* [About this exercise] Put every line of the records below into a JSON list of strings, one string per line, leaving out blank lines.
---
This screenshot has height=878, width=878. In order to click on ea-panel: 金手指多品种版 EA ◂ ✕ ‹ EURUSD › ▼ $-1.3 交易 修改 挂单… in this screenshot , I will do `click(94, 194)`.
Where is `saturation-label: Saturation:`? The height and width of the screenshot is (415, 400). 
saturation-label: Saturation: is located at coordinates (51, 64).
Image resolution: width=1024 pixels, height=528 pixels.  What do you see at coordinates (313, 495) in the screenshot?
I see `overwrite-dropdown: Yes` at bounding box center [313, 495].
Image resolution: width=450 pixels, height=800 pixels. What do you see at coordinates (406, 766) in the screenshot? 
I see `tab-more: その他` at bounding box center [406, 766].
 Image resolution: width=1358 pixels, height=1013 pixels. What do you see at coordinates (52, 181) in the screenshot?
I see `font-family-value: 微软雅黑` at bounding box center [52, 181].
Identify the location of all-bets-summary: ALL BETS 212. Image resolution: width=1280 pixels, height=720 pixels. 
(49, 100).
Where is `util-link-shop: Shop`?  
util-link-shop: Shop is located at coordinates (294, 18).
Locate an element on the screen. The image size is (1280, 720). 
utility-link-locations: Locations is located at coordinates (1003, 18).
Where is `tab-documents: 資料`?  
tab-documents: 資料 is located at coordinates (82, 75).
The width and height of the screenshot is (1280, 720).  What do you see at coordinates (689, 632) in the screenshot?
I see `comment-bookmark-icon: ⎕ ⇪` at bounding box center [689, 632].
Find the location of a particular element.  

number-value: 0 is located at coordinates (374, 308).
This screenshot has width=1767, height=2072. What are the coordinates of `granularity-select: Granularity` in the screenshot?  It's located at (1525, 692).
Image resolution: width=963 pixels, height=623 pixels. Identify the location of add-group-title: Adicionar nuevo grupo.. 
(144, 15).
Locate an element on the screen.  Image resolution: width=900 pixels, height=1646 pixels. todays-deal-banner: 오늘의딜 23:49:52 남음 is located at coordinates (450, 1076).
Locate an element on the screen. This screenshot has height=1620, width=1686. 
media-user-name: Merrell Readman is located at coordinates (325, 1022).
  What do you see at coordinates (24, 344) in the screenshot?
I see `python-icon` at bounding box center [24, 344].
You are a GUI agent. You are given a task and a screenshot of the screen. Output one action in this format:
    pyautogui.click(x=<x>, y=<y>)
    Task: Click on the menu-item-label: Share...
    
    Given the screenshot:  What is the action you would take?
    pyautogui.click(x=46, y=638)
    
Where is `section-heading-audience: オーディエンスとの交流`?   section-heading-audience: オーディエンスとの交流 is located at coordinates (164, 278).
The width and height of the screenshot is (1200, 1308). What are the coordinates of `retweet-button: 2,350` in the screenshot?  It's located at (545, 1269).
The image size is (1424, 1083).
---
* [Written answer]
[
  "This screenshot has height=878, width=878. In order to click on ea-panel: 金手指多品种版 EA ◂ ✕ ‹ EURUSD › ▼ $-1.3 交易 修改 挂单… in this screenshot , I will do `click(94, 194)`.",
  "Where is `saturation-label: Saturation:`? The height and width of the screenshot is (415, 400). ",
  "saturation-label: Saturation: is located at coordinates (51, 64).",
  "Image resolution: width=1024 pixels, height=528 pixels.  What do you see at coordinates (313, 495) in the screenshot?",
  "I see `overwrite-dropdown: Yes` at bounding box center [313, 495].",
  "Image resolution: width=450 pixels, height=800 pixels. What do you see at coordinates (406, 766) in the screenshot? ",
  "I see `tab-more: その他` at bounding box center [406, 766].",
  " Image resolution: width=1358 pixels, height=1013 pixels. What do you see at coordinates (52, 181) in the screenshot?",
  "I see `font-family-value: 微软雅黑` at bounding box center [52, 181].",
  "Identify the location of all-bets-summary: ALL BETS 212. Image resolution: width=1280 pixels, height=720 pixels. ",
  "(49, 100).",
  "Where is `util-link-shop: Shop`?  ",
  "util-link-shop: Shop is located at coordinates (294, 18).",
  "Locate an element on the screen. The image size is (1280, 720). ",
  "utility-link-locations: Locations is located at coordinates (1003, 18).",
  "Where is `tab-documents: 資料`?  ",
  "tab-documents: 資料 is located at coordinates (82, 75).",
  "The width and height of the screenshot is (1280, 720).  What do you see at coordinates (689, 632) in the screenshot?",
  "I see `comment-bookmark-icon: ⎕ ⇪` at bounding box center [689, 632].",
  "Find the location of a particular element.  ",
  "number-value: 0 is located at coordinates (374, 308).",
  "This screenshot has width=1767, height=2072. What are the coordinates of `granularity-select: Granularity` in the screenshot?  It's located at (1525, 692).",
  "Image resolution: width=963 pixels, height=623 pixels. Identify the location of add-group-title: Adicionar nuevo grupo.. ",
  "(144, 15).",
  "Locate an element on the screen.  Image resolution: width=900 pixels, height=1646 pixels. todays-deal-banner: 오늘의딜 23:49:52 남음 is located at coordinates (450, 1076).",
  "Locate an element on the screen. This screenshot has height=1620, width=1686. ",
  "media-user-name: Merrell Readman is located at coordinates (325, 1022).",
  "  What do you see at coordinates (24, 344) in the screenshot?",
  "I see `python-icon` at bounding box center [24, 344].",
  "You are a GUI agent. You are given a task and a screenshot of the screen. Output one action in this format:",
  "    pyautogui.click(x=<x>, y=<y>)",
  "    Task: Click on the menu-item-label: Share...",
  "    Given the screenshot:  What is the action you would take?",
  "    pyautogui.click(x=46, y=638)",
  "Where is `section-heading-audience: オーディエンスとの交流`?   section-heading-audience: オーディエンスとの交流 is located at coordinates (164, 278).",
  "The width and height of the screenshot is (1200, 1308). What are the coordinates of `retweet-button: 2,350` in the screenshot?  It's located at (545, 1269).",
  "The image size is (1424, 1083)."
]